→ **What is required**: Could you output every record below exactly as it appears?

→ **Provided information**:
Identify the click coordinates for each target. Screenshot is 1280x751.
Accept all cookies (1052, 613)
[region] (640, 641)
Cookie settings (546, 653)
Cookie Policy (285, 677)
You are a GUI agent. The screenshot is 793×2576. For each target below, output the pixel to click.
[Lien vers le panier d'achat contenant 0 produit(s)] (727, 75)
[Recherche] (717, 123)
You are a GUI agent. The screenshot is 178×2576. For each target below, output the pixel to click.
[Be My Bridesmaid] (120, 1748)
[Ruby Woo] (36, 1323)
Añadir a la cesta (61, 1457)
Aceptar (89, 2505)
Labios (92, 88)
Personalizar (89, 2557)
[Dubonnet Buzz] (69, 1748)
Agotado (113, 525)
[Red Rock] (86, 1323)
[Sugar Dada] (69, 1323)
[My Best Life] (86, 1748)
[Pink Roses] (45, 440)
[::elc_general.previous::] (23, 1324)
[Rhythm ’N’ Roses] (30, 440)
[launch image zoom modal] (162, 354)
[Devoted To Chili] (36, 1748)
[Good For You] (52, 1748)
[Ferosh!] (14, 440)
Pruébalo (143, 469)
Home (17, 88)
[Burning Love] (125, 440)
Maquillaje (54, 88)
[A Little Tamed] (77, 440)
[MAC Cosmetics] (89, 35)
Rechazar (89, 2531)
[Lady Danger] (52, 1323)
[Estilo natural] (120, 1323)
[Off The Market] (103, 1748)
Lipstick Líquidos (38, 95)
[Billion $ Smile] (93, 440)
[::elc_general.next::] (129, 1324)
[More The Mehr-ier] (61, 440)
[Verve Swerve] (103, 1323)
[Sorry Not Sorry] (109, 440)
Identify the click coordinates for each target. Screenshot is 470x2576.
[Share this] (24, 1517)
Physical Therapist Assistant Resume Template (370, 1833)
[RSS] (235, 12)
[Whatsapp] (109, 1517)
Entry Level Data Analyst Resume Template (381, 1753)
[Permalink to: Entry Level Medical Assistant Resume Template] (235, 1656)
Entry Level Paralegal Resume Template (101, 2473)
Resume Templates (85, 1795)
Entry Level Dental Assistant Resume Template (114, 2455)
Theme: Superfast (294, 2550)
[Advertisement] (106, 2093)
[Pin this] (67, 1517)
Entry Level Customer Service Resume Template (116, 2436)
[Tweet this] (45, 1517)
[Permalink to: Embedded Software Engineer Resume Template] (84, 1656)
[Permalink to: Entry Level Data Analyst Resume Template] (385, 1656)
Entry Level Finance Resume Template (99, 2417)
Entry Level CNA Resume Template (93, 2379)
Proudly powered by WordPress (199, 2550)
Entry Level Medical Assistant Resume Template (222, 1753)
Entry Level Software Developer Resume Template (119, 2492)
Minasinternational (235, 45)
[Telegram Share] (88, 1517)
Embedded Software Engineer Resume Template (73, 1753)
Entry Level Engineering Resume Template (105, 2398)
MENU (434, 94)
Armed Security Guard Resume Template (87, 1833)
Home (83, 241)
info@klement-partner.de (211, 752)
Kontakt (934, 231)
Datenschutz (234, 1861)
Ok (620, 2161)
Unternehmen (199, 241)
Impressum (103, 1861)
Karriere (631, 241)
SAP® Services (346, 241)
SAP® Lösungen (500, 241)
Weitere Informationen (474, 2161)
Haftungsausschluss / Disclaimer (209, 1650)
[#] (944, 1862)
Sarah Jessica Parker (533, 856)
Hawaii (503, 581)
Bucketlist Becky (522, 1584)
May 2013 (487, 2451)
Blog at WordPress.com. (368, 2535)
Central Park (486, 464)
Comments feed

→ **Result of this task**:
Identify the click coordinates for each target. Screenshot is 1280x751.
Accept all cookies (1052, 613)
[region] (640, 641)
Cookie settings (546, 653)
Cookie Policy (285, 677)
You are a GUI agent. The screenshot is 793×2576. For each target below, output the pixel to click.
[Lien vers le panier d'achat contenant 0 produit(s)] (727, 75)
[Recherche] (717, 123)
You are a GUI agent. The screenshot is 178×2576. For each target below, output the pixel to click.
[Be My Bridesmaid] (120, 1748)
[Ruby Woo] (36, 1323)
Añadir a la cesta (61, 1457)
Aceptar (89, 2505)
Labios (92, 88)
Personalizar (89, 2557)
[Dubonnet Buzz] (69, 1748)
Agotado (113, 525)
[Red Rock] (86, 1323)
[Sugar Dada] (69, 1323)
[My Best Life] (86, 1748)
[Pink Roses] (45, 440)
[::elc_general.previous::] (23, 1324)
[Rhythm ’N’ Roses] (30, 440)
[launch image zoom modal] (162, 354)
[Devoted To Chili] (36, 1748)
[Good For You] (52, 1748)
[Ferosh!] (14, 440)
Pruébalo (143, 469)
Home (17, 88)
[Burning Love] (125, 440)
Maquillaje (54, 88)
[A Little Tamed] (77, 440)
[MAC Cosmetics] (89, 35)
Rechazar (89, 2531)
[Lady Danger] (52, 1323)
[Estilo natural] (120, 1323)
[Off The Market] (103, 1748)
Lipstick Líquidos (38, 95)
[Billion $ Smile] (93, 440)
[::elc_general.next::] (129, 1324)
[More The Mehr-ier] (61, 440)
[Verve Swerve] (103, 1323)
[Sorry Not Sorry] (109, 440)
Identify the click coordinates for each target. Screenshot is 470x2576.
[Share this] (24, 1517)
Physical Therapist Assistant Resume Template (370, 1833)
[RSS] (235, 12)
[Whatsapp] (109, 1517)
Entry Level Data Analyst Resume Template (381, 1753)
[Permalink to: Entry Level Medical Assistant Resume Template] (235, 1656)
Entry Level Paralegal Resume Template (101, 2473)
Resume Templates (85, 1795)
Entry Level Dental Assistant Resume Template (114, 2455)
Theme: Superfast (294, 2550)
[Advertisement] (106, 2093)
[Pin this] (67, 1517)
Entry Level Customer Service Resume Template (116, 2436)
[Tweet this] (45, 1517)
[Permalink to: Embedded Software Engineer Resume Template] (84, 1656)
[Permalink to: Entry Level Data Analyst Resume Template] (385, 1656)
Entry Level Finance Resume Template (99, 2417)
Entry Level CNA Resume Template (93, 2379)
Proudly powered by WordPress (199, 2550)
Entry Level Medical Assistant Resume Template (222, 1753)
Entry Level Software Developer Resume Template (119, 2492)
Minasinternational (235, 45)
[Telegram Share] (88, 1517)
Embedded Software Engineer Resume Template (73, 1753)
Entry Level Engineering Resume Template (105, 2398)
MENU (434, 94)
Armed Security Guard Resume Template (87, 1833)
Home (83, 241)
info@klement-partner.de (211, 752)
Kontakt (934, 231)
Datenschutz (234, 1861)
Ok (620, 2161)
Unternehmen (199, 241)
Impressum (103, 1861)
Karriere (631, 241)
SAP® Services (346, 241)
SAP® Lösungen (500, 241)
Weitere Informationen (474, 2161)
Haftungsausschluss / Disclaimer (209, 1650)
[#] (944, 1862)
Sarah Jessica Parker (533, 856)
Hawaii (503, 581)
Bucketlist Becky (522, 1584)
May 2013 (487, 2451)
Blog at WordPress.com. (368, 2535)
Central Park (486, 464)
Comments feed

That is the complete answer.